═══ Data for review ═══
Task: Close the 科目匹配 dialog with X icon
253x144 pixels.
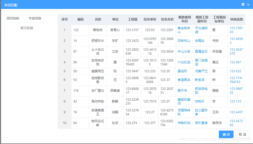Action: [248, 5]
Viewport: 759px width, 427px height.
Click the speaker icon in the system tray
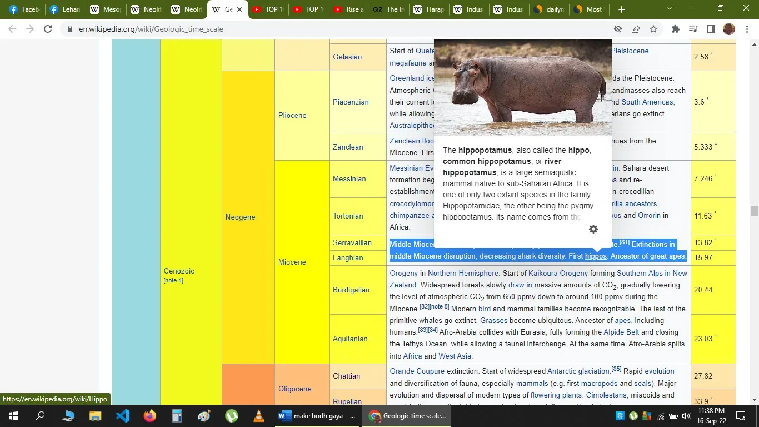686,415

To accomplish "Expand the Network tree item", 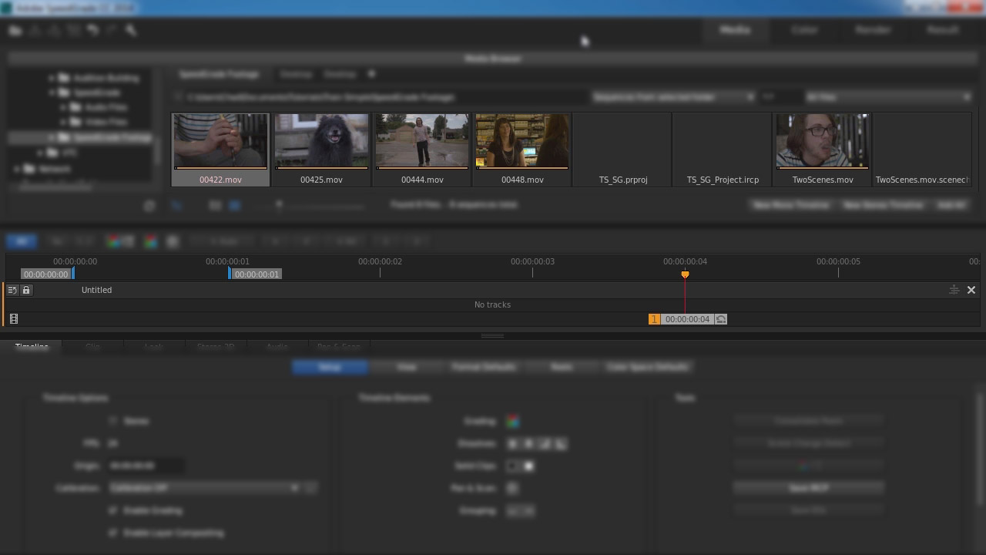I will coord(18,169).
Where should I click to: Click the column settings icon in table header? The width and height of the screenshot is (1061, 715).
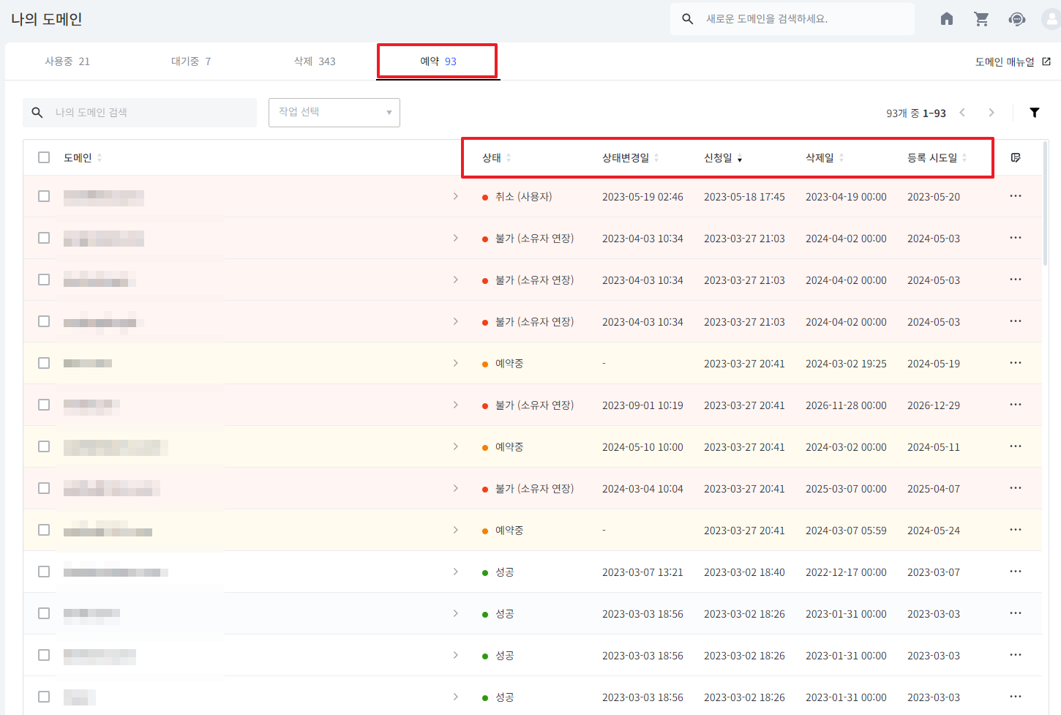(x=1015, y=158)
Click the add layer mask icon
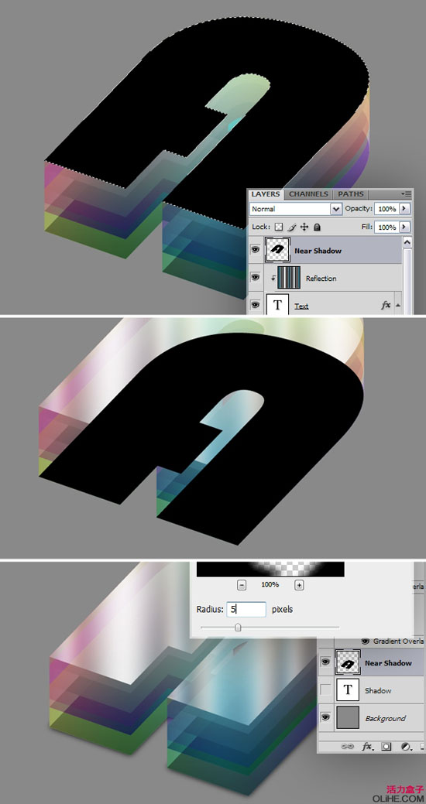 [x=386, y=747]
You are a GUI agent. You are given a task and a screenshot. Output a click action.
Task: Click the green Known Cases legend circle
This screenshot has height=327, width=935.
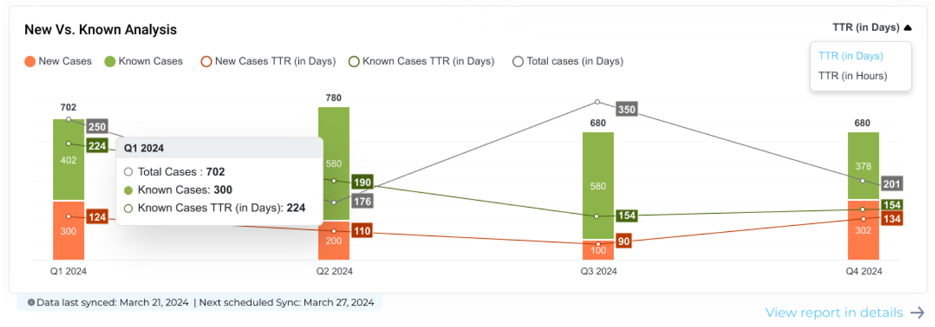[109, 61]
═══
What to do:
When you reach the line with "Where should I" in the entries above, start copying, and go on word for word to the last line; skip any picture.

Expected output:
Where should I click to: Click the column settings icon in table header? The width and height of the screenshot is (1061, 715).
(x=1015, y=158)
Click the add layer mask icon
 [x=386, y=747]
You are a GUI agent. You are given a task and a screenshot. Output a click action.
Task: Click the green Known Cases legend circle
This screenshot has height=327, width=935.
[109, 61]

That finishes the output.